9

I have a loop with the following structure :

  • Calculate a byte array with length k (somewhere slow)
  • Find if the calculated byte array matches any in a list of N byte arrays I have.
  • Repeat

My loop is to be called many many times (it's the main loop of my program), and I want the second step to be as fast as possible.

The naive implementation for the second step would be using memcmp:

char* calc;
char** list;
int k, n, i;
for(i = 0; i < n; i++) {
  if (!memcmp(calc, list[i], k)) {
    printf("Matches array %d", i);
  }
}

Can you think of any faster way ? A few things :

  • My list is fixed at the start of my program, any precomputation on it is fine.
  • Let's assume that k is small (<= 64), N is moderate (around 100-1000).
  • Performance is the goal here, and portability is a non issue. Intrinsics/inline assembly is fine, as long as it's faster.

Here are a few thoughts that I had :

  • Given k<64 and I'm on x86_64, I could sort my lookup array as a long array, and do a binary search on it. O(log(n)). Even if k was big, I could sort my lookup array and do this binary search using memcmp.
  • Given k is small, again, I could compute a 8/16/32 bits checksum (the simplest being folding my arrays over themselves using a xor) of all my lookup arrays and use a built-in PCMPGT as in How to compare more than two numbers in parallel?. I know SSE4.2 is available here.
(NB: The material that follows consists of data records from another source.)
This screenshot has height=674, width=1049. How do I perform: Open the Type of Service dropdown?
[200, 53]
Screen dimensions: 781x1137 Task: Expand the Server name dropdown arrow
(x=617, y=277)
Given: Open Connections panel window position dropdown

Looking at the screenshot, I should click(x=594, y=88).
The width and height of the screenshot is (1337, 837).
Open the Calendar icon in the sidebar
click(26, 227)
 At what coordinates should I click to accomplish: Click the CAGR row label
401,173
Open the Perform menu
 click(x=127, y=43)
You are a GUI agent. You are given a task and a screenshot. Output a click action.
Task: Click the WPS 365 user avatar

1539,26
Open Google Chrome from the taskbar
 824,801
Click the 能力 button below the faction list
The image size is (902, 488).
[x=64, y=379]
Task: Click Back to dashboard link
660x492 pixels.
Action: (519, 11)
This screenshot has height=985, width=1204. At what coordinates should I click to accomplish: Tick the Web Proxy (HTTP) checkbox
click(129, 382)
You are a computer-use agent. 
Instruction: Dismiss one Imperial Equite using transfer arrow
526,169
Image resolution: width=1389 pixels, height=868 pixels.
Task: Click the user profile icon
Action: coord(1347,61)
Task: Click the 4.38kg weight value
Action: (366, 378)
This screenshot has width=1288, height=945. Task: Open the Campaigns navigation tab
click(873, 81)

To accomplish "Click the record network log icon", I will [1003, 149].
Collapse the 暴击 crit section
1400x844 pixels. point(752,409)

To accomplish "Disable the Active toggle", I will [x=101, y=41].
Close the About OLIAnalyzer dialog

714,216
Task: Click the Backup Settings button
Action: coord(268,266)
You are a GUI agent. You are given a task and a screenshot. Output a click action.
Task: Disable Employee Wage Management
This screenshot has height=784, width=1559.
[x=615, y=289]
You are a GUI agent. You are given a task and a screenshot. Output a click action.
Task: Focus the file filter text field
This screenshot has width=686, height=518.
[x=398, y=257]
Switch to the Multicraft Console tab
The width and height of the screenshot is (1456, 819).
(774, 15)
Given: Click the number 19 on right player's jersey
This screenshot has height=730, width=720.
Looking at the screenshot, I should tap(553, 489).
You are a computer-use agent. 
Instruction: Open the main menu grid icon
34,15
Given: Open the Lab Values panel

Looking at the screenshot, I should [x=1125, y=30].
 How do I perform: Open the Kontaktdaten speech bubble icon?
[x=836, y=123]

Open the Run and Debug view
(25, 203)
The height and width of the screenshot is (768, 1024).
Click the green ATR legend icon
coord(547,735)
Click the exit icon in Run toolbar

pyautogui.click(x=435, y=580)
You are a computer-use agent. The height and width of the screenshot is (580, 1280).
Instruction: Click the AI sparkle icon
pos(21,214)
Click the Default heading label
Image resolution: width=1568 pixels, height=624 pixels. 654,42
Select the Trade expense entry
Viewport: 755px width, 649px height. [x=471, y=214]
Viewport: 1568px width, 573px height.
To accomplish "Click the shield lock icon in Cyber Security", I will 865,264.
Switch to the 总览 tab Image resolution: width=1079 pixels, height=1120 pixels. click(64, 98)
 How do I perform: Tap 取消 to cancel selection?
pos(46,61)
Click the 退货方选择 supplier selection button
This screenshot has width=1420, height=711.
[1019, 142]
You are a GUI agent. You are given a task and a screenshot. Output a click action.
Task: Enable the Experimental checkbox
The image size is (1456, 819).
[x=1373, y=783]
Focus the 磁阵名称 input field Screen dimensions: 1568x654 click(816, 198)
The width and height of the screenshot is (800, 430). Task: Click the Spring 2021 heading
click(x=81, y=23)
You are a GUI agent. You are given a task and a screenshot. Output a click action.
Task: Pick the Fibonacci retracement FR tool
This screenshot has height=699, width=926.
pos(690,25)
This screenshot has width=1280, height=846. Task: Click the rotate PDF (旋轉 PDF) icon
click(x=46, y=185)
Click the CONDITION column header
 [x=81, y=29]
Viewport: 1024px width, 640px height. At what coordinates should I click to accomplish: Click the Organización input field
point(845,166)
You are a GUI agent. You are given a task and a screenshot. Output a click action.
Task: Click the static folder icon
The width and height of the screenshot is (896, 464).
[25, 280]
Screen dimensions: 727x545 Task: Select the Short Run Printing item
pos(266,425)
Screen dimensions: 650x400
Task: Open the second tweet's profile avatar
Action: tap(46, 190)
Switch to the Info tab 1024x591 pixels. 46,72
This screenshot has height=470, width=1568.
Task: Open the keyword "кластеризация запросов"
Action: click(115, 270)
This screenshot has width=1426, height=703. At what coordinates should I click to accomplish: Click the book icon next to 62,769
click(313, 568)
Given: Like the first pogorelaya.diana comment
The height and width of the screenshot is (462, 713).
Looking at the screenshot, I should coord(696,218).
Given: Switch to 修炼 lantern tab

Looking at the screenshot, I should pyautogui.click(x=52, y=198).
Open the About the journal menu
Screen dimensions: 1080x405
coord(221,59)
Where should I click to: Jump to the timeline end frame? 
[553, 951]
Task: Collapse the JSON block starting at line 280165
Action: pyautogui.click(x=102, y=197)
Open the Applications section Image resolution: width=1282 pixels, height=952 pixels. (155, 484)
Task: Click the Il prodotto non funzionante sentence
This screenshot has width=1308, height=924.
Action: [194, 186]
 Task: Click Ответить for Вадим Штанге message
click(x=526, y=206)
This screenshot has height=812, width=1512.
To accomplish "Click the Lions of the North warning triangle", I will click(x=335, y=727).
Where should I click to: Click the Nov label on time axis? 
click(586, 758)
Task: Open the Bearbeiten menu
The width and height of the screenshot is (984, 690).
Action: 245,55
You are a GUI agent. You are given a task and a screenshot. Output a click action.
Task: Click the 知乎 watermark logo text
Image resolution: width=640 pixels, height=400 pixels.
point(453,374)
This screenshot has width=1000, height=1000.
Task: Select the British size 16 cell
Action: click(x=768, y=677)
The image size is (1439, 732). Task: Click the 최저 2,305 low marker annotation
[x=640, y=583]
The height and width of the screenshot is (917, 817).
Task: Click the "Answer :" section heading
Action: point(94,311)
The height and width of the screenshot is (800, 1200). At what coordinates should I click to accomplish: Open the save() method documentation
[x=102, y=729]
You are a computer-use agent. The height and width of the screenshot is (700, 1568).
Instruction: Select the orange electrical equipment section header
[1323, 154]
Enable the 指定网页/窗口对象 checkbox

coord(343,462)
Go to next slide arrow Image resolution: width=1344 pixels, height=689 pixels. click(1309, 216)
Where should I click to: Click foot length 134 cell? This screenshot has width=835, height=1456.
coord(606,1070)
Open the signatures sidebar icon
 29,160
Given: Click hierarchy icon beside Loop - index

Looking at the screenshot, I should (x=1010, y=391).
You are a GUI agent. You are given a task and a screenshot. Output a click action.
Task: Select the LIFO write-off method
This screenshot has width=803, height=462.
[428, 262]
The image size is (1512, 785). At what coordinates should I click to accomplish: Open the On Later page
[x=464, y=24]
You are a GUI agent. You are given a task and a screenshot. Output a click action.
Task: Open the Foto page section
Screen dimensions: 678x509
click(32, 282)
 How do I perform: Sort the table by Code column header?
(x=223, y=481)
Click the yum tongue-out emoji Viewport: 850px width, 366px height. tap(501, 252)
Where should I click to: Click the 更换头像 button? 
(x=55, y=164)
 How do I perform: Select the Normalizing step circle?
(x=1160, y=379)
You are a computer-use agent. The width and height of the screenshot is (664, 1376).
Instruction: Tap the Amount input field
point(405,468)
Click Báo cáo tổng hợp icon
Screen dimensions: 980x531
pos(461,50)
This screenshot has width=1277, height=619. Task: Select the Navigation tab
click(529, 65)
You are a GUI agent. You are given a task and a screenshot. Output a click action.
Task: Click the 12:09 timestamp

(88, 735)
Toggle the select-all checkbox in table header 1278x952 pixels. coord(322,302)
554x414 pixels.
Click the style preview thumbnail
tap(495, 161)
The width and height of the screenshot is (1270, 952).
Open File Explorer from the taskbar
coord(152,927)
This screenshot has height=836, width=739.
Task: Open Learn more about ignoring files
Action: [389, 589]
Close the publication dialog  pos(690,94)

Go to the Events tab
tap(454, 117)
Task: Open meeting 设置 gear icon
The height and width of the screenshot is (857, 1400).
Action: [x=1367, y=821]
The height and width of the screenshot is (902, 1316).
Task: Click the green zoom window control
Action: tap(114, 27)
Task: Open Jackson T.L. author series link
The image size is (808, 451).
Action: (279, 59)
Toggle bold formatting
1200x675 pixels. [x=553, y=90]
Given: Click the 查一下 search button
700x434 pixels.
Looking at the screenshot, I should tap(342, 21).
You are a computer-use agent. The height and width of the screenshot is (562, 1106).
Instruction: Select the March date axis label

Do you think going for vectorization/sse is a good idea here ? If yes, what do you think is the best approach. I'd like to say that this isn't early optimization, but performance is crucial here, I need the outer loop to be as fast as possible. Thanks

EDIT1: It looks like http://schani.wordpress.com/tag/c-optimization-linear-binary-search-sse2-simd/ provides some interesting thoughts about it. Binary search on a list of long seems the way to go..

Community
  • 1
  • 1
Wam
  • 810
  • 1
  • 8
  • 19
  • 1
    With N < 1000, binary search at most saves you a factor of 10 in comparisons. That's something that *could* be swallowed by constant factors e.g. costs of branch mispredictions, of more complicated logic. So binary search wouldn't be my first attempt. –  Jan 17 '14 at 10:40
  • That's an excellent point. I'll try that, but it will probably go lower in my list, especially since BS is prone to branch mispredictions. – Wam Jan 17 '14 at 11:03
  • You're looking at it the wrong way, repeated comparisons, no matter how vectorized, would be orders of magnitude slower than keeping a hash like abligh suggested. I'd also suggest using the `algorithm` tag for this question for better exposure (instead of all these unrelated ISA tags) – Leeor Jan 17 '14 at 12:28
  • We can assume that my stuff fits in 64bits, or even 32bits. If it wasn't, I could hash it so it could. But now, what's the fastest way to find whether my hash exists in the list of precomputed hashes ? Also, I added the `algorithm` tag. – Wam Jan 17 '14 at 12:32
  • silly question: if calculating the byte array is slow, and it's happening in the main loop, why do you *care* how fast the lookup goes? I don't know what you mean by slow, but surely a log(n) lookup into a list of 1000 or so hashes in an ordered list is blindingly fast compared to anything you might call a "slow" calculation... – JVMATL Jan 17 '14 at 14:40
  • @JVMATL Calculation is slowish, but not horribly slow. My current benchmark (doing just the computation, not the comparison) is roughly 40k computations per second. I just want to make sure the lookup won't take a significant amount of time and slow down the loop even more. – Wam Jan 17 '14 at 16:58
  • 1
    I suspect that, for a small enough N (and 1000 is small) you won't find anything faster than a binary search. But maybe you could benchmark this: generate a sorted list of 1000 ints (or longs) from a random number generator. After each calculation, generate some hash and binary-search the list. Since the list is random, you will likely miss every single time, simulating your worst case - see what that does to your computations/second. (your hash computation is likely to cost more than the search, so if the 'hash+search' is too slow, look for a better hash before optimizing past binary search. – JVMATL Jan 17 '14 at 17:07

4 Answers4

7

The optimum solution is going to depend on how many arrays there are to match, the size of the arrays, and how often they change. I would look at avoiding doing the comparisons at all.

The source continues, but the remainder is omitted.